Thursday, December 06, 2007

Mike's Concluding Thoughts on Schopenhauer

Below is the last part of Mike Wiest's review of and reflections on The World as Will and Representation, Volume One. The first two parts are here and here.

Well, I guess you can tell because I wrote this that I was impressed by Schopenhauer’s book. It seems to me to belong among the greatest works of philosophy ever, and to be the first (only?) time a major Western philosopher really absorbed the Eastern insights. But I may be still in the infatuated stage.

I guess the theory of determinism and freedom I gleaned from Volume 1 is not entirely satisfactory, but I think it is more than the usual semantic sophisms that attempt to make freedom and determinism compatible. Although S comes off as mainly determinist, I think it is an open question whether his scheme could be adapted to a quantum ontology (for example if quantum events are determined by nonlocal factors scattered all over spacetime including in the future).

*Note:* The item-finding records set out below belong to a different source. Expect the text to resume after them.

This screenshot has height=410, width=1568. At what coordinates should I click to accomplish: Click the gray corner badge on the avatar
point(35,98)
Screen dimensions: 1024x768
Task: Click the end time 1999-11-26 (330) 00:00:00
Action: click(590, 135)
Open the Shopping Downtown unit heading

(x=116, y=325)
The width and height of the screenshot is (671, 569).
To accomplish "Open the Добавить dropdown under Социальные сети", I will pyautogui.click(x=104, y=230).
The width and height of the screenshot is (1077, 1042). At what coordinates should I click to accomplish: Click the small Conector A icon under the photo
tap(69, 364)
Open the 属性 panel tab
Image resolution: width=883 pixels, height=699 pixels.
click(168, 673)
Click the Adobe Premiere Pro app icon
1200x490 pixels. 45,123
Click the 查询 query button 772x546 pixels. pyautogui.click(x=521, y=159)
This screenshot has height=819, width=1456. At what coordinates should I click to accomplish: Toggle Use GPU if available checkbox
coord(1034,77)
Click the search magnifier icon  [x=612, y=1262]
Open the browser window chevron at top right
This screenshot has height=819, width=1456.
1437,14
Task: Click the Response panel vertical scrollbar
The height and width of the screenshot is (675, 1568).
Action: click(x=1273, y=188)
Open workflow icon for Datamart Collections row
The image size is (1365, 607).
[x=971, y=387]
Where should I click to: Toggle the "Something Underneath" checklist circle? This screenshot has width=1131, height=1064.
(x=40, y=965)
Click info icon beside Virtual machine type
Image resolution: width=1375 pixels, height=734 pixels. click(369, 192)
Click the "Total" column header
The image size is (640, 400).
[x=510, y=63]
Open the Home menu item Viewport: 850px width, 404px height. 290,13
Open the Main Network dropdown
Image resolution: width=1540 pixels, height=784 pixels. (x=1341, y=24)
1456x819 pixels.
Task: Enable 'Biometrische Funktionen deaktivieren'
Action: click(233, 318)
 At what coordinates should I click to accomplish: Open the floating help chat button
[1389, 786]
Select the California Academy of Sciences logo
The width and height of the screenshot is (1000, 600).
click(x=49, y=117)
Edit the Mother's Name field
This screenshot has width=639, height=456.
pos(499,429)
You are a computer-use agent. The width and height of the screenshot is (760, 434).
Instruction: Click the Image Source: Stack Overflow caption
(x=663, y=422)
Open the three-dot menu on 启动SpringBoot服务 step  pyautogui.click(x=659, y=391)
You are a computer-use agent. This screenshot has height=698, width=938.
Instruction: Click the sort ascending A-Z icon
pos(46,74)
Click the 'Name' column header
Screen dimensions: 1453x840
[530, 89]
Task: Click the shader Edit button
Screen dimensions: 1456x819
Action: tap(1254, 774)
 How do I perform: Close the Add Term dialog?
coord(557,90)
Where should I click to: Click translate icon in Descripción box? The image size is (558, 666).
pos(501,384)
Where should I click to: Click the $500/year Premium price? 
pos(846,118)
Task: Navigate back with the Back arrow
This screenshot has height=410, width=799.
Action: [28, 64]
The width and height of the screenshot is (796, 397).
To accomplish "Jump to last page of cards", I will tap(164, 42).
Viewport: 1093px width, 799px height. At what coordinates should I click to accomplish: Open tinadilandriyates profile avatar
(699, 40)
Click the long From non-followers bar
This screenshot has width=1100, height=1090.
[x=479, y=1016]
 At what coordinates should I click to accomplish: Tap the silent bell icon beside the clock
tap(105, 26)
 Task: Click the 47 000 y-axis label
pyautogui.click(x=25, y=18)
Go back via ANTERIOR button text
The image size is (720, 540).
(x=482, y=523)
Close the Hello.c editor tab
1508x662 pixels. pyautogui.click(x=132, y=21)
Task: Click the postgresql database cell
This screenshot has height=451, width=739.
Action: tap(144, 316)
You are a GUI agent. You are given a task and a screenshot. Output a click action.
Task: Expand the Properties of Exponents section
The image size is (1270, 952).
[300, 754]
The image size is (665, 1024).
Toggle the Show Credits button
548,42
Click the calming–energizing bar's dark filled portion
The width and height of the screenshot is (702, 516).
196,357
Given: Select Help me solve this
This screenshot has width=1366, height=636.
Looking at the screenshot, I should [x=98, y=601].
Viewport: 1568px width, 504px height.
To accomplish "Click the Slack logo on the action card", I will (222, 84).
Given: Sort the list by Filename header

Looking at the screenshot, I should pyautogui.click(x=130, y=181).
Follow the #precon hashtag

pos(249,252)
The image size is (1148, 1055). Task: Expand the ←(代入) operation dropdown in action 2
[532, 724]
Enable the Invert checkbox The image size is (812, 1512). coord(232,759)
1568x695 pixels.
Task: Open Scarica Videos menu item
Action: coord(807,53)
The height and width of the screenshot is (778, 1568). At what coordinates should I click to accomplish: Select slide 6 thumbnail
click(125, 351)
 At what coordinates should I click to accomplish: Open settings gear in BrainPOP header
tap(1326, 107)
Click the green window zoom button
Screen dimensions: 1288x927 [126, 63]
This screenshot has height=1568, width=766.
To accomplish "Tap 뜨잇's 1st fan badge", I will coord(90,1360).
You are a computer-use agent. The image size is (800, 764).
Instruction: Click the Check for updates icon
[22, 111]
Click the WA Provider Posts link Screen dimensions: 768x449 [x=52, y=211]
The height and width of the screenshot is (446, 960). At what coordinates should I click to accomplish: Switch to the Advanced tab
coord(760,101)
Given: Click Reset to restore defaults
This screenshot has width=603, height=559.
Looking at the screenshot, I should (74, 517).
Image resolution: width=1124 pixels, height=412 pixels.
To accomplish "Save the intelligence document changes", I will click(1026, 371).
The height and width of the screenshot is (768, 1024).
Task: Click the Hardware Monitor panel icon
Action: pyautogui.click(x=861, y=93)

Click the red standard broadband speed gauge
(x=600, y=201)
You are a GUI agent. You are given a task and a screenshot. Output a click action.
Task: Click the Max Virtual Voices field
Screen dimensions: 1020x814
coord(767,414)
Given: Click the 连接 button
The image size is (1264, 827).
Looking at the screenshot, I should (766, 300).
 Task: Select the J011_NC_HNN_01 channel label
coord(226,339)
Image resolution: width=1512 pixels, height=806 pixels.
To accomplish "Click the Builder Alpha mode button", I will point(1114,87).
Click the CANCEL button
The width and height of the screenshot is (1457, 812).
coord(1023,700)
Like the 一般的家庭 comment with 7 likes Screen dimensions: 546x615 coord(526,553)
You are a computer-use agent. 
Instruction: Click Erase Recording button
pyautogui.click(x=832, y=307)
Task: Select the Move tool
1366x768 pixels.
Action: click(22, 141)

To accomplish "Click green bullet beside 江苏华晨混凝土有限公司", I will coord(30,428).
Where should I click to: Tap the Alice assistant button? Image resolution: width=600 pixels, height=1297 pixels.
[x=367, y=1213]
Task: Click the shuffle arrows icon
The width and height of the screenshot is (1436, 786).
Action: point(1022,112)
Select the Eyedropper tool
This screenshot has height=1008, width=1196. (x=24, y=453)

Maybe I’m also more open to him than most determinists because he admits and explains a much greater range of phenomena, such as the claims and behavior of mystics, than hard-core 19th-century-style determinists.

I fell in love with Kant when I read his abridged Critique of Pure Reason, I think mainly because of my pet interest in quantum and mental holism, and he was constantly talking about the various unities of the mind which people seem not to appreciate anymore. But reading S gave me a perspective from which to realize that a lot of Kant really is obscure (and according to S actually motivated by a perverse desire to symmetrically fill out tables of 12 categories), and a pretty clear and intuitive way to separate the baby from the bathwater. So S boiled down Kant’s baroque a priori subjective framework to basically spacetime and causality. I think this might be a great insight that survives the invention of non-Euclidian geometry and relativity theory. Why? Because, for example, it does seem that our perceptual intuitions really are in Euclidian space, and when we envision curved spaces we do so in Euclidian space, such as a 2D spherical surface in 3D.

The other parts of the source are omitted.